The sculptures and paintings themselves mark a fierce presence of the artist and her labor, but it is only through what is absent that they come into full consideration. Although Lee hopes to emphasize the generative possibilities that emerge out of migration, against a global political backdrop defined by lethal territorial control and a perilous international labor force, it is hard to ignore the conditions of racial capitalism and neoliberalism through which these carriers have evolved.

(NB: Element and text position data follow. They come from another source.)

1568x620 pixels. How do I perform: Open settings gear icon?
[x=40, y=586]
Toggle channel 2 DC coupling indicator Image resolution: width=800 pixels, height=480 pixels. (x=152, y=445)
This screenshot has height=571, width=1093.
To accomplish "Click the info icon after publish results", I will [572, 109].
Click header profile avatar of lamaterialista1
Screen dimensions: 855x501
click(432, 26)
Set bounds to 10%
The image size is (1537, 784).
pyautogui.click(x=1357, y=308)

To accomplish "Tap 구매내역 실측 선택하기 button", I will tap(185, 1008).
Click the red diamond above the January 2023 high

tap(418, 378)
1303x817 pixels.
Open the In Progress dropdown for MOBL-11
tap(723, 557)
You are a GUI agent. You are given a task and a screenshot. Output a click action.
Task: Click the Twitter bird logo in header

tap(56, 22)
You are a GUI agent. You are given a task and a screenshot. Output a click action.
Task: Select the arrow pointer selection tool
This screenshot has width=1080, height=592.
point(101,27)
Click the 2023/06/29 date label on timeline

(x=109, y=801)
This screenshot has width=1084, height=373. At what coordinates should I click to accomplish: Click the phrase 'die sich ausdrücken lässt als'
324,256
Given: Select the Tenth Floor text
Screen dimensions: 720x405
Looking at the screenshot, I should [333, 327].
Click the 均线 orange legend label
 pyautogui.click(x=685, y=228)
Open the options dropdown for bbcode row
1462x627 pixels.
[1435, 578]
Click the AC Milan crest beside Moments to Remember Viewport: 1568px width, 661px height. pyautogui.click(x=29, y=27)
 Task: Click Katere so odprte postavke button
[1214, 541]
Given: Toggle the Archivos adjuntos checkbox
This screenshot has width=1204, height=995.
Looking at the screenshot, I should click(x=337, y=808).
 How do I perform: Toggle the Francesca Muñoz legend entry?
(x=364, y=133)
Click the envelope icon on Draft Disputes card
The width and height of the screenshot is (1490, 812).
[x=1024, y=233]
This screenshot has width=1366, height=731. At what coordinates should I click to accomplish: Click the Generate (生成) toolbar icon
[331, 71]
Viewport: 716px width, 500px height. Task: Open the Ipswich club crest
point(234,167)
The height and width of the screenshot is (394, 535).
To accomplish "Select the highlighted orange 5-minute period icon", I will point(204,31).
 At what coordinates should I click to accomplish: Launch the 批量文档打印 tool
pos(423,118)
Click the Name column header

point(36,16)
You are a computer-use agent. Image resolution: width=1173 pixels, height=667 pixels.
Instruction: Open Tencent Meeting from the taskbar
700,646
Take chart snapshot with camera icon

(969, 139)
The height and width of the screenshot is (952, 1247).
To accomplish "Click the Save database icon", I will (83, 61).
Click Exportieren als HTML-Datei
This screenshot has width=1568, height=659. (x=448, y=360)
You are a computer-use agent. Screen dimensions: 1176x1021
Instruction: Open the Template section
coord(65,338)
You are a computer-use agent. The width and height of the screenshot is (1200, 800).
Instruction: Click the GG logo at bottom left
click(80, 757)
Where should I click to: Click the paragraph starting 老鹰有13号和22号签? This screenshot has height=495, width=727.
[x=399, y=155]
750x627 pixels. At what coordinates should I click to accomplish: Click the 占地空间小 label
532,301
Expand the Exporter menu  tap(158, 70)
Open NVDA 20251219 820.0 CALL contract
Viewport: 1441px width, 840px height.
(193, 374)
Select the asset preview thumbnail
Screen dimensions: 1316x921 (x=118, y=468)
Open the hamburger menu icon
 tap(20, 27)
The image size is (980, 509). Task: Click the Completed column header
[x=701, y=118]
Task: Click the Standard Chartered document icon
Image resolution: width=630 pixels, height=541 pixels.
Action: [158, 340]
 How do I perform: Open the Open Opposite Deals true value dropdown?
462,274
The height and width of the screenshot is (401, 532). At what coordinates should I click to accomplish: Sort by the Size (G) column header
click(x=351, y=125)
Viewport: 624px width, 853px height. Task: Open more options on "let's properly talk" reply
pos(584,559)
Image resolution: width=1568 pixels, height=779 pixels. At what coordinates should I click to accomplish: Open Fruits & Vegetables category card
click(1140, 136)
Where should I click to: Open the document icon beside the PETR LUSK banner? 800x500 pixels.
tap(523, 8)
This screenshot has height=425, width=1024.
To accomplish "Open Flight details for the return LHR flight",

As the scholar of gender theory Neferti XM Tadiar writes in Remaindered Life (2022), this is nowhere more evident than in the countries in South and Southeast Asia, where large populations have been deemed expendable and exportable through processes of insecurity, inequality, and constant dispossession. What remains of the personal is lumped together and secured with tarp, with the hope that life can be extended for one more day.
Projected in the corner of the gallery’s front space was a looming video work. The Letter (2023) is a collage of home videos taken by Lee’s father during her upbringing in Nepal, overlaid with text from letters she sent to friends during the pandemic, a time that saw her experience her own migration from New York to Colorado. Tumbling waterfalls, airport runways, mundane labor, grand vistas, and creative endeavors all feature in this personal reflection of the joys and struggles of arduous relocations. “I want him to be like water, to know no bounds, to flow effortlessly,” Lee recounts, detailing her hopes for her own child as he grows. Over the course of the 22-minute video, transgenerational memories meld past, present, and future into one. The title of the show is most pertinent here. “The skin of the earth is seamless” is taken from Gloria Anzaldúa’s Borderlands / La Frontera (1987), a seminal work wherein the activist and scholar conceptualizes a cultural identity for those who inhabit the border between Texas and Mexico. The duality of here or there is transcended and a plurality of selves emerges, making way for the co-existence of contradictions. This ambiguity—of migration and its varied truths—is precisely where Lee’s work lies: full of the despair, intimacies, and delights that make up life as a drifting diaspora.